Brief.
Set down exactly the lines running from the one with "Check right card Save to Project checkbox" to the last line of the listing below, both included, and skip every picture.

..............................

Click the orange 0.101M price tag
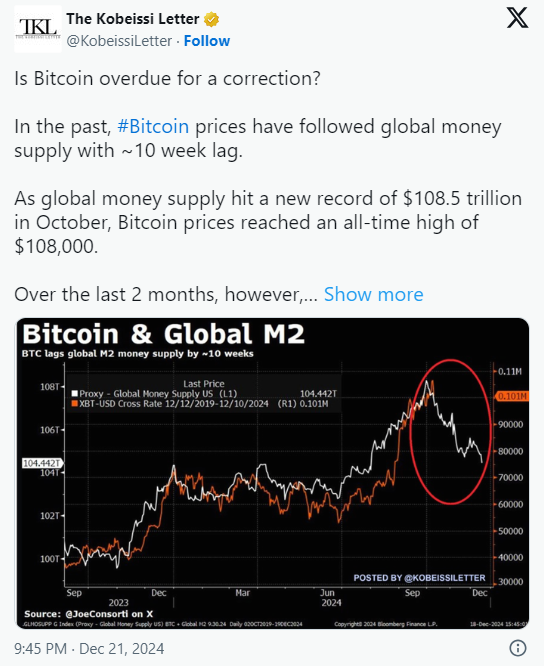This screenshot has width=544, height=666. (x=512, y=396)
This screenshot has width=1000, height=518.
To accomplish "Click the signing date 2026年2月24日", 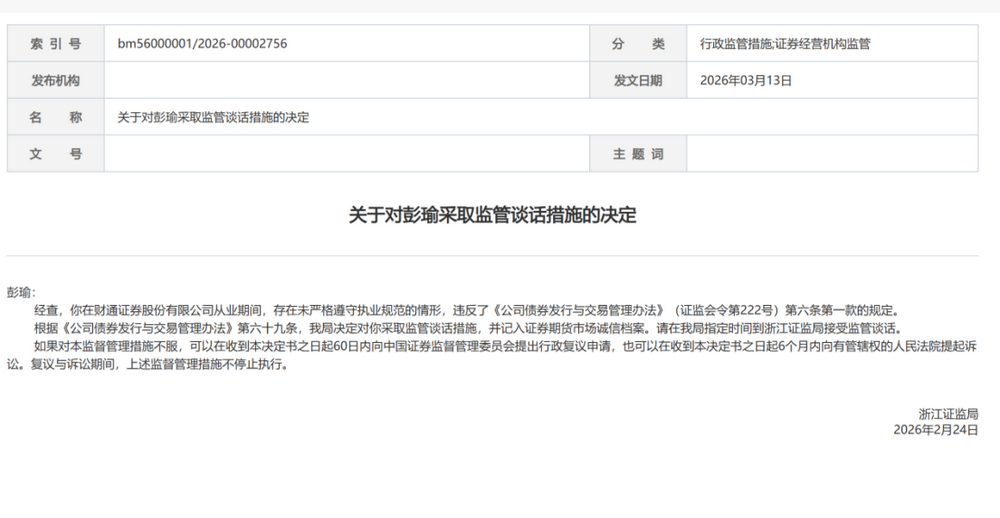I will [x=936, y=429].

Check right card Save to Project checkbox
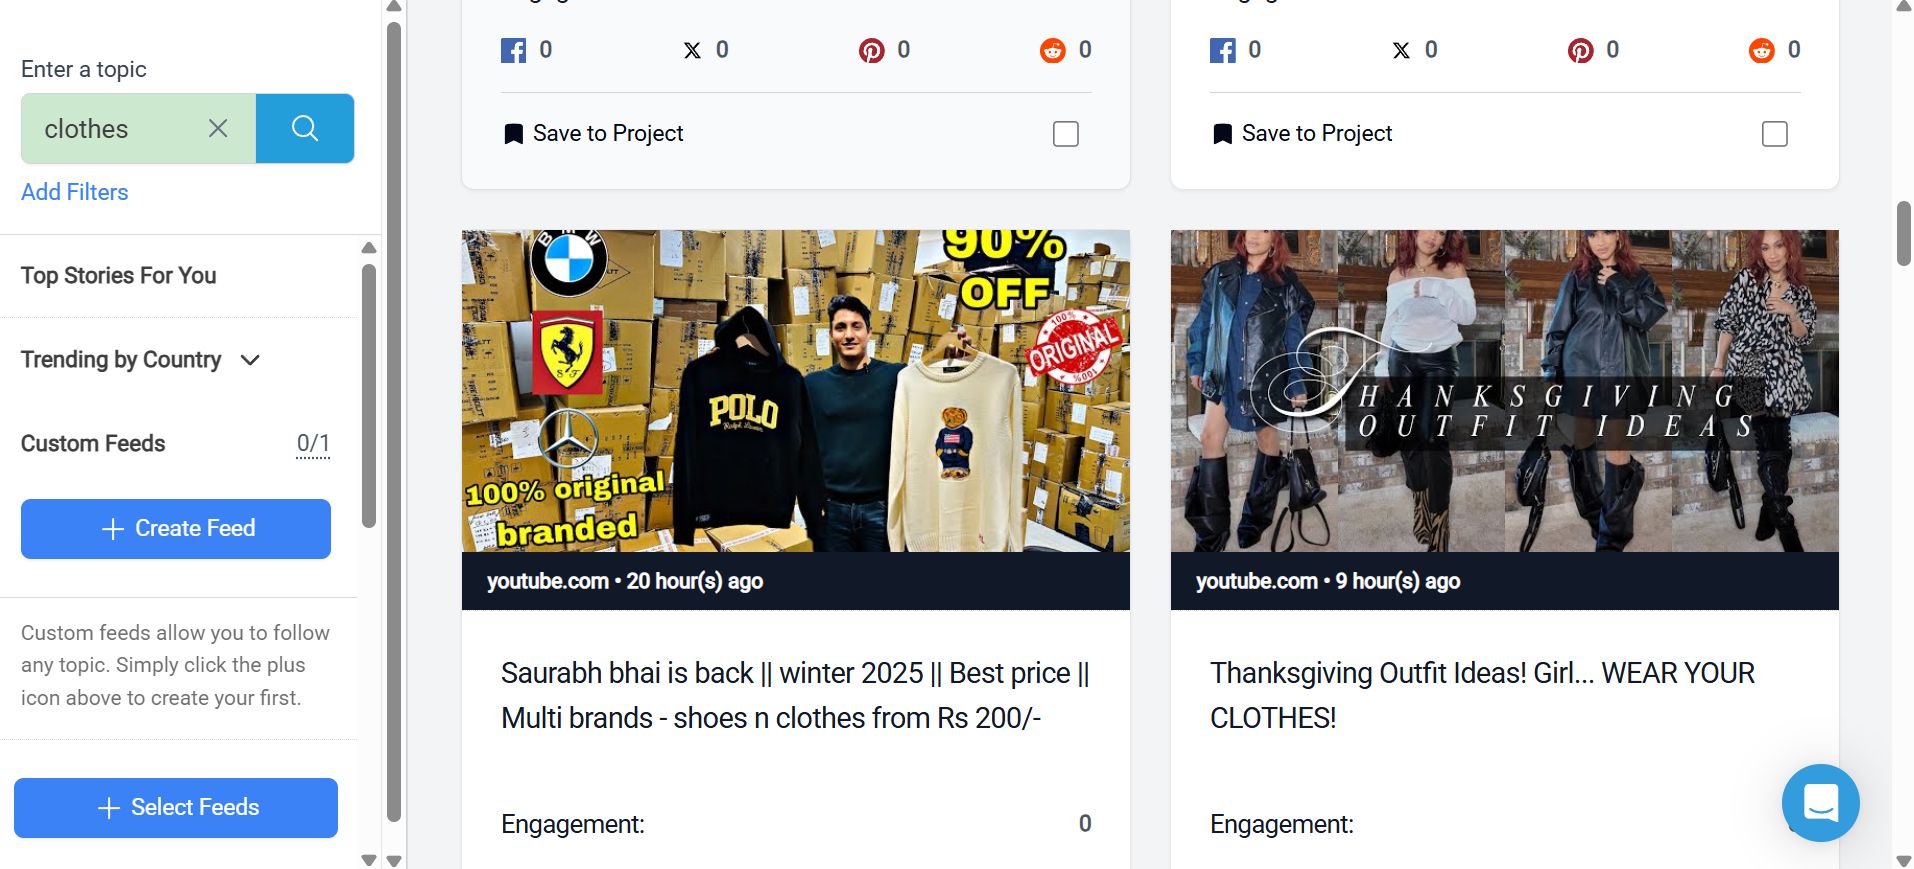(x=1775, y=134)
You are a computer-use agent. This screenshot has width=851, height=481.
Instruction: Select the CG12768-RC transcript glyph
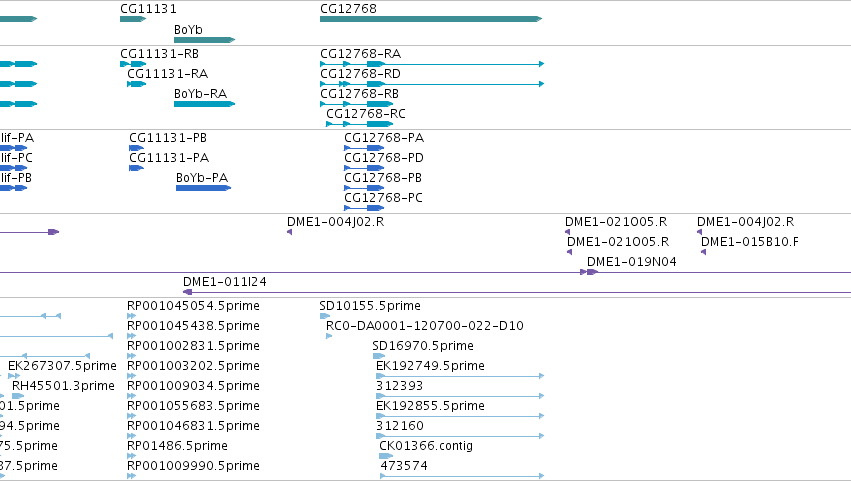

..............................

Result.
Check right card Save to Project checkbox
(x=1775, y=134)
You are a computer-use agent. This screenshot has width=851, height=481.
Instruction: Select the CG12768-RC transcript glyph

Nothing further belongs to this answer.